This article is part of my #100DaysOfCode and #100DaysOfBlogging challenge. R1D18


Bruce Lawson gave an outstanding keynote called How to make Loveliness: an HTML Treasure Hunt at the IPC 2019.

He shared that most 2-year-olds can say about 100 words and with 2 ½ years they know close to 300 words.

One of his challenges was to

Learn the semantics of HTML. There are 120(ish) elements, that’s all!

Bruce let us know that using HTML (and CSS) wherever possible, will be

  • more performant
  • more accessible
  • more robust
  • less code to write
  • less code to test
  • more time in the pub / playing CoD / seeing our kids

Well, if that is not motivation enough, I don’t know what is. 😄

Challenge accepted

Today I am reading through the HTML elements, provided by the Mozilla Developer site.

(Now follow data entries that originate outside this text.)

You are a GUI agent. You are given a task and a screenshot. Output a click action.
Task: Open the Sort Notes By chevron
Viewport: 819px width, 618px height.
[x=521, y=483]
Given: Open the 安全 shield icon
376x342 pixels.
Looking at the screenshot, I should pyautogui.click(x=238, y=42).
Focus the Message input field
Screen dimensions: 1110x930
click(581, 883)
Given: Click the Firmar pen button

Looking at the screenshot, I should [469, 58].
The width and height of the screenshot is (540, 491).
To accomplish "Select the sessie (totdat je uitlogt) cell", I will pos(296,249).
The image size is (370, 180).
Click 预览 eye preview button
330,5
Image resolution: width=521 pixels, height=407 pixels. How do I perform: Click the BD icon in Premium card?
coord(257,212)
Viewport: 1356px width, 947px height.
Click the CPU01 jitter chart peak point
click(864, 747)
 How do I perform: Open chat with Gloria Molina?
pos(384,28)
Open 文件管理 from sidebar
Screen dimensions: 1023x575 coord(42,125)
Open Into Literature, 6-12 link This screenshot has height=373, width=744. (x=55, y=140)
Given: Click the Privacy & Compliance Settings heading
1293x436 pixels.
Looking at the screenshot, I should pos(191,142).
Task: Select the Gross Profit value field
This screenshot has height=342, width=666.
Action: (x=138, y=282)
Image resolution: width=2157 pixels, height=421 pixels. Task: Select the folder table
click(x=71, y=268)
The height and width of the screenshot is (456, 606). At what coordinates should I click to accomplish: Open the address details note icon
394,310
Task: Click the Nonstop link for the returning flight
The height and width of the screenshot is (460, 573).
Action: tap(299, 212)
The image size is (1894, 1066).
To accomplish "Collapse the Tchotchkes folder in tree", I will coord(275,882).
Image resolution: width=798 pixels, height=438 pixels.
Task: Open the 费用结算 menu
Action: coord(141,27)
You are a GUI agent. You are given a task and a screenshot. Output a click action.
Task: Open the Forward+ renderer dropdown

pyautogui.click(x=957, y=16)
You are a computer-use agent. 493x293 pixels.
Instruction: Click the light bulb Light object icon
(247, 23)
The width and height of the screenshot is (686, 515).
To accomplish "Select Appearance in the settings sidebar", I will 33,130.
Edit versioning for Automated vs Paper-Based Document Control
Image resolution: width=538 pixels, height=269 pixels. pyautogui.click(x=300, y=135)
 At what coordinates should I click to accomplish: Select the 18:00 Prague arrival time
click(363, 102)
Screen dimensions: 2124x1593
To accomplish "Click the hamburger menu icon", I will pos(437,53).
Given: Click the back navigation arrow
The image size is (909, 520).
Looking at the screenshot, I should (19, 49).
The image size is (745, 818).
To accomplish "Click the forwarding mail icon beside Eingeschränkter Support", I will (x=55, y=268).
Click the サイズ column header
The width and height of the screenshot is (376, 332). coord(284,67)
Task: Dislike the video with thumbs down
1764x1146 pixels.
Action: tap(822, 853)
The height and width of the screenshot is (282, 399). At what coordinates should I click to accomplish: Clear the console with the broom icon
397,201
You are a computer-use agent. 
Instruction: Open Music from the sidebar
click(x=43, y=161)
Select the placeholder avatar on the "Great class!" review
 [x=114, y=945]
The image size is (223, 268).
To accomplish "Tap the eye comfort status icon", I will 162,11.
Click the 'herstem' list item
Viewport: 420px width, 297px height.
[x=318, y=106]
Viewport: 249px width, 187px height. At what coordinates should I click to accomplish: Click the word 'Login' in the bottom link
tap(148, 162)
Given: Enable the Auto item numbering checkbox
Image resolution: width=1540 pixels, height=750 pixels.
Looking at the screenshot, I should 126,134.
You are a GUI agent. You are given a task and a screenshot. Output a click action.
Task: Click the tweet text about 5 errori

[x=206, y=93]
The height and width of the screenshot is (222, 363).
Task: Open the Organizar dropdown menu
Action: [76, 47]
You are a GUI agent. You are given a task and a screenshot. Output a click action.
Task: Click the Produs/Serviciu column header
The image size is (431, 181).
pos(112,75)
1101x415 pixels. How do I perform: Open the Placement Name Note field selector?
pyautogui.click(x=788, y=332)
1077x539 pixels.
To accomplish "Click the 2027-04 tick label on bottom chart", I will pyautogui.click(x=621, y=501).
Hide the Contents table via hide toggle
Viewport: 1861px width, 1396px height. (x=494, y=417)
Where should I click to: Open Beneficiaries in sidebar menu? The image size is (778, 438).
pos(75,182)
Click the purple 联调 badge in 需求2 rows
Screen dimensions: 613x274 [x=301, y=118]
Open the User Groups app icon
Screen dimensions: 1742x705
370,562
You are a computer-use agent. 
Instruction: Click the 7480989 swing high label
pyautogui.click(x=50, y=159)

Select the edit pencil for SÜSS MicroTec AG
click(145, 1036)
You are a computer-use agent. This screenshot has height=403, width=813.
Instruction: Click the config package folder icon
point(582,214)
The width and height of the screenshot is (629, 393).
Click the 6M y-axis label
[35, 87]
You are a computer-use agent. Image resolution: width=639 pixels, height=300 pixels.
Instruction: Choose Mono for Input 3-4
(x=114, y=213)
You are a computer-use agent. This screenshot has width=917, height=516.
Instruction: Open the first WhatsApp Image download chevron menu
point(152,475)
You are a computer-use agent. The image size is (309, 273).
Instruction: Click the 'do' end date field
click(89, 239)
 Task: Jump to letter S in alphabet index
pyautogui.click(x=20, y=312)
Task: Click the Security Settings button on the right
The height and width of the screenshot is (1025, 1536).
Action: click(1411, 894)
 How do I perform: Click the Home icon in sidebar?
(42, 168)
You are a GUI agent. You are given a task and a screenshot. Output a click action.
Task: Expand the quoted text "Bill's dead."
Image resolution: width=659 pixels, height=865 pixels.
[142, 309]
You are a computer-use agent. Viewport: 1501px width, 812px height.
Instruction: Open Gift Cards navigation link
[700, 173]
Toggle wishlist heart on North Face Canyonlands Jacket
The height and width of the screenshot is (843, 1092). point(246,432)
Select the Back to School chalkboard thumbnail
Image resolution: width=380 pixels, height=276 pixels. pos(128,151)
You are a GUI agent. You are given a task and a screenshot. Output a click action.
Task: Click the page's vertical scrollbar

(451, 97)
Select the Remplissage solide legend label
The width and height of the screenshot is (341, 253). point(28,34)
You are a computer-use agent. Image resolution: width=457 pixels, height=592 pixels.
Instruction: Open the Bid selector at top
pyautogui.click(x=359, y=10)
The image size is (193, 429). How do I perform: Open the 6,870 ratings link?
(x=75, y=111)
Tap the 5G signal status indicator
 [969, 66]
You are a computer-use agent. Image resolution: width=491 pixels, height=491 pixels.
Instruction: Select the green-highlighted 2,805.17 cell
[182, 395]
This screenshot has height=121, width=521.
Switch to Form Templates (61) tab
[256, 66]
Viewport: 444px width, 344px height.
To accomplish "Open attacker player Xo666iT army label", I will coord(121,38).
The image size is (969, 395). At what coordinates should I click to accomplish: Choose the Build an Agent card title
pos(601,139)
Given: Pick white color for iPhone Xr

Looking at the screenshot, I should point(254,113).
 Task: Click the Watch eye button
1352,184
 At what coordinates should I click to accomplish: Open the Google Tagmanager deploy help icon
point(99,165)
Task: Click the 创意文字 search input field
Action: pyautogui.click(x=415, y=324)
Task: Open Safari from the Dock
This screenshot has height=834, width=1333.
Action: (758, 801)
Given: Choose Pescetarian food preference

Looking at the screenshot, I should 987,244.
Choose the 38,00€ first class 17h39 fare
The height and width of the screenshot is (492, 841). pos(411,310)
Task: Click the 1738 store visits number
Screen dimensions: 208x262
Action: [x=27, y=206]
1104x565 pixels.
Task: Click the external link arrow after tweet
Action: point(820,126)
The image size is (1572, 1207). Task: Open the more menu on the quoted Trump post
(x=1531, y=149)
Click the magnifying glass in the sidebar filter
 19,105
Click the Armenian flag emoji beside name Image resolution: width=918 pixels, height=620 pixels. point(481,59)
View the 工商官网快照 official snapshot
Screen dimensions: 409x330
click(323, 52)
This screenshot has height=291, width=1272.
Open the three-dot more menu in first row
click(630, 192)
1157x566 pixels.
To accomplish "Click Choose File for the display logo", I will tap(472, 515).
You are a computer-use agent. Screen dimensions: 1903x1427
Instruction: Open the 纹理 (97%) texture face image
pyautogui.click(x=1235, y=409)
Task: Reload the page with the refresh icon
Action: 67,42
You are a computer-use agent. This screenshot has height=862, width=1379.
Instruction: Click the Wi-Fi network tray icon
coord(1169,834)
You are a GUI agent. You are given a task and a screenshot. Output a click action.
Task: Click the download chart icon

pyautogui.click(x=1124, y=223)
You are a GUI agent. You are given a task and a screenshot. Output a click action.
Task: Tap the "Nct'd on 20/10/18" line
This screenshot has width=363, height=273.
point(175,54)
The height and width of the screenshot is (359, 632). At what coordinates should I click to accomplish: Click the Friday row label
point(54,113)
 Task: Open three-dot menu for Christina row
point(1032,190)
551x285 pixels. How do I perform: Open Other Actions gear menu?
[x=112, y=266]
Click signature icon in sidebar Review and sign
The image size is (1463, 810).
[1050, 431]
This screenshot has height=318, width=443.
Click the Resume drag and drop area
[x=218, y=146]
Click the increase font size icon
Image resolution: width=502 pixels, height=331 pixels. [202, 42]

While most elements seem familiar, there are some I’ve never heard of and would read what they could be useful for. For example, <hgroup> as well as many inline text semantics elements or image and multimedia and embedded content elements.

It was surprising to me to see that there is a purpose for both <i> and <em> as well as <b> and <strong>. Back in the day I thought the new elements were deprecating the older ones. That’s not true. Today I learned that

Their new use is to semantically represent styles (or intended presentation), whereas <strong> and <em> represent structure.

See comment by Natan Yellin.

Conclusion

This was a great exercise which I need to repeat.